Method Comparison & When to Apply
| Method | Effort to Write | Effort to Execute | Automatic? | Best For… |
|---|---|---|---|---|
| Special-Value | Moderate (needs knowledge) | Cheap | ✗ | Always useful; targeted, relevant tests. |
| Random | Cheap | Expensive (many runs) | ✓ | Supplement; broad, unbiased exploration. |
| Boundary-Value | Cheap | Moderate | ✓ (if boundaries known) | Systematic finding of “off-by-one” faults. |
| Equivalence-Class | Moderate (needs good relation) | Moderate | Partial | Completeness; avoiding redundancy. |
Discussion Points & Connections
- The Test Oracle Problem: Automatic testing requires an oracle.

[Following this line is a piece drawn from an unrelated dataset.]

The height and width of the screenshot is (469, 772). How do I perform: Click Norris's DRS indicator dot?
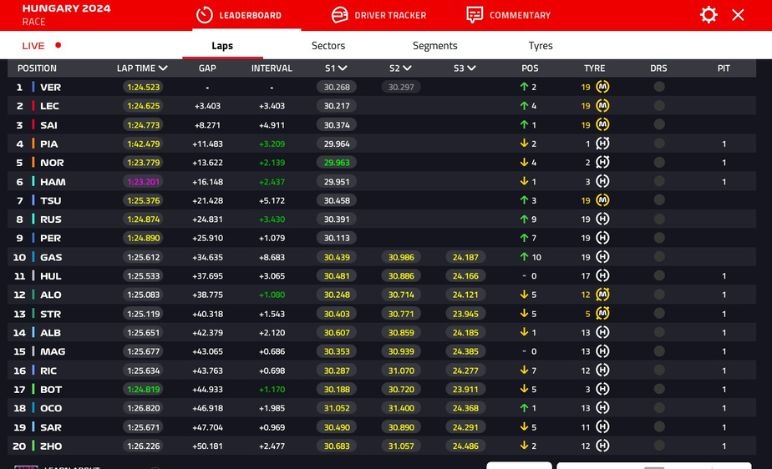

A common compromise is “no crash” testing. Metamorphic Testing is a solution: test known relationships between outputs (e.g.,
sin(x) ≈ sin(x + 2π)). ==- Why not test everything? The input domain is often infinite or impractically large. These methods provide systematic, finite coverage.== - Pros of Black-Box: Almost always applicable, helps understand the specification, finds typical specification-implementation mismatches.

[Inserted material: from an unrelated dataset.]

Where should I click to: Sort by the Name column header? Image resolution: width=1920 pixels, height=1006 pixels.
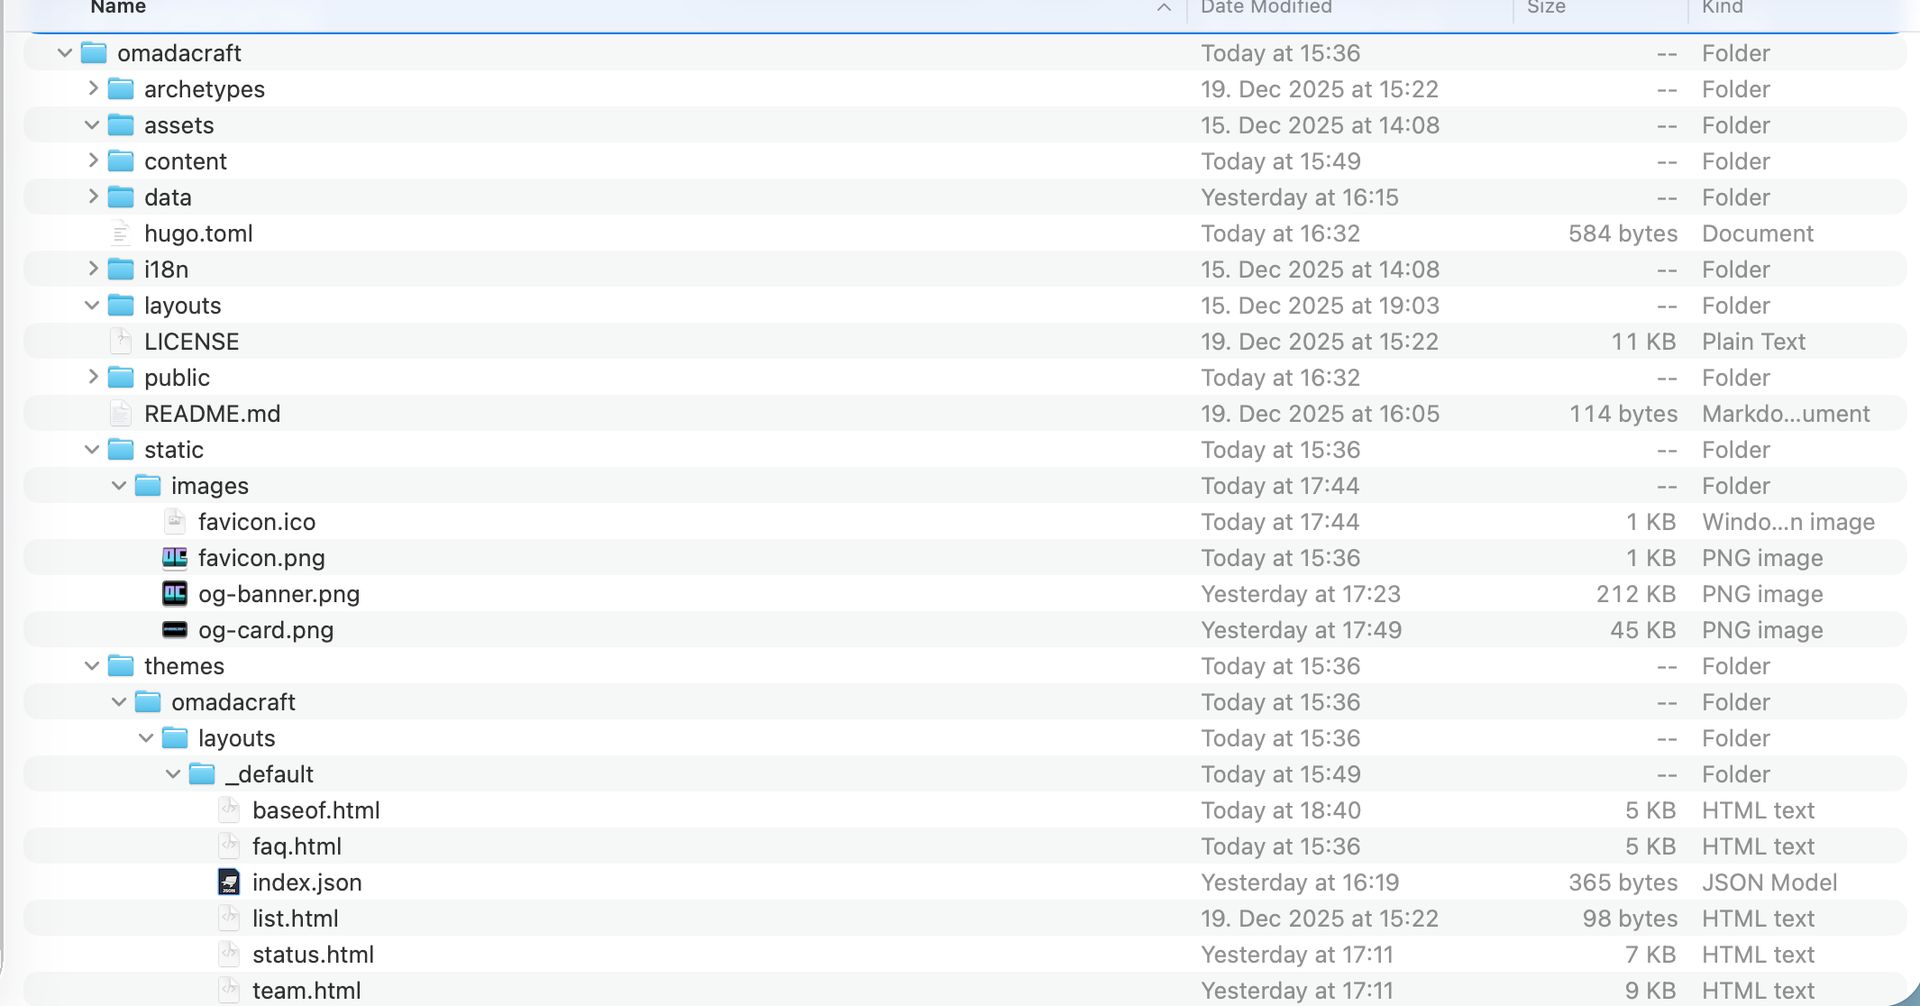click(x=118, y=8)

- Cons: Cannot find code-specific bugs (e.g., missing logic paths), effectiveness depends on specification quality.
- Real-World Tip: Combine methods. Use special-value for critical cases, then one systematic method (boundary or equivalence-class) for coverage.
- Connects to White-Box (Ch. 3-4): Black-box tests are derived from specs; white-box tests are derived from code structure. They are complementary.